U.S. bond yields edged down on Thursday, giving back some of the previous session’s spike, as traders continued to eye Federal Reserve policy chatter from the looming Jackson Hole meeting.
The yield on the 2-year Treasury
slipped 1.2 basis points to 3.380%.
The yield on the 10-year Treasury
retreated 2 basis points to 3.088%.
The yield on the 30-year Treasury
fell 1 basis point to 3.306%.
The 10-year to 2-year spread of minus 29.2 basis points means the yield remains inverted, signaling an economic downturn.
What’s driving markets
“All attention is on what Fed Chair Powell might say tomorrow at the Jackson Hole symposium in Wyoming,” said Henry Allen, strategist at Deutsche Bank.
He noted that benchmark bond yields had spiked in the previous session, taking U.S. and German 10-year yields to near their highest levels since late June, after U.S. economic data was a bit stronger than expected and surging European energy costs raised concerns about additional inflationary pressures on the continent.
“Given the U.S. faces a more favorable situation on the energy side, the moves in central bank pricing weren’t as pronounced as in Europe yesterday. But the peak rate priced in by Fed funds futures for March 2023 still rose +3.5bps on the day as investors continued to adjust their policy expectations closer towards the more hawkish rhetoric from FOMC officials,” Allen added.
These moves are being partially reversed on Thursday, with yields nudging a touch lower, even though a fresh report showed German GDP grew by 0.1% in the second quarter against forecasts for a flat reading.
Markets are pricing in a 56.5% probability that the Fed will raise interest rates by another 75 basis points to a range of 3.00% to 3.25% after its meeting on September 21st. The central bank is expected to take its borrowing costs to 3.74% by April 2023, according to Fed Funds futures.
Some analysts speculated that the market may have overdone its expectations that Powell would reiterate his hawkishness by implying hefty rate hikes, such as another 75 basis points, are likely.

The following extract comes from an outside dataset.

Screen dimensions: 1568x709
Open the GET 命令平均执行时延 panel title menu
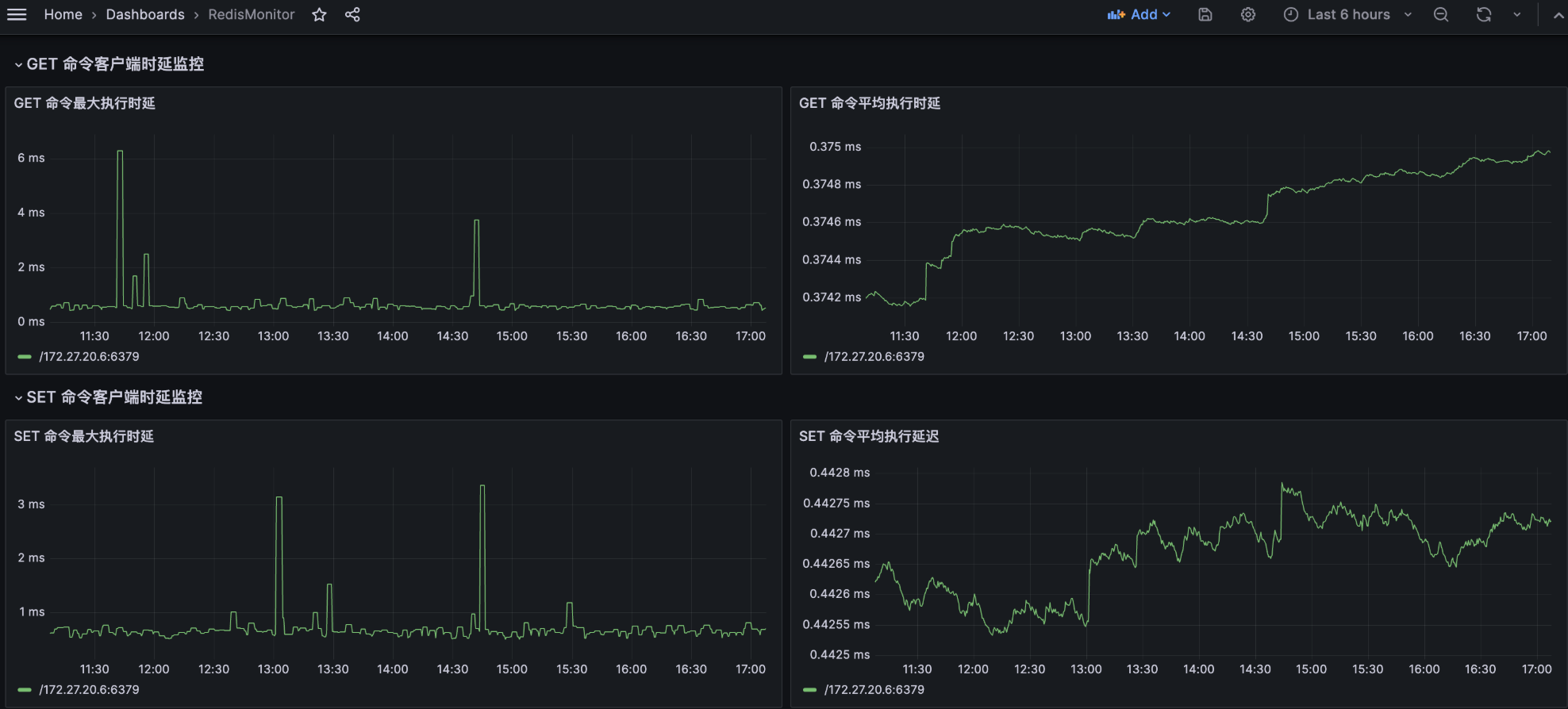tap(869, 103)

“Of course, Powell may not be so willing to get into his specific preferences for September, instead deferring as always to the upcoming data,” said Jan Nevruzi, U.S. rates strategist at NatWest Markets.
This wait-and-see approach is favored by Atlanta Fed president Raphael Bostic. In a Wall Street Journal interview president Bostic said that he hadn’t decided on whether the Fed should increase interest rates by 50 basis points or 75 basis points at its policy meeting next month and would want to scan upcoming inflation and employment data before making up his mind.
U.S. economic reports on the slate Thursday include weekly initial jobless claims and the second reading of second-quarter GDP data, both due at 8:30 am Eastern. The Kansas City Fed manufacturing index is due at 11 am Eastern.
The U.S. Treasury will auction $37 billion of 7-year bonds on Thursday.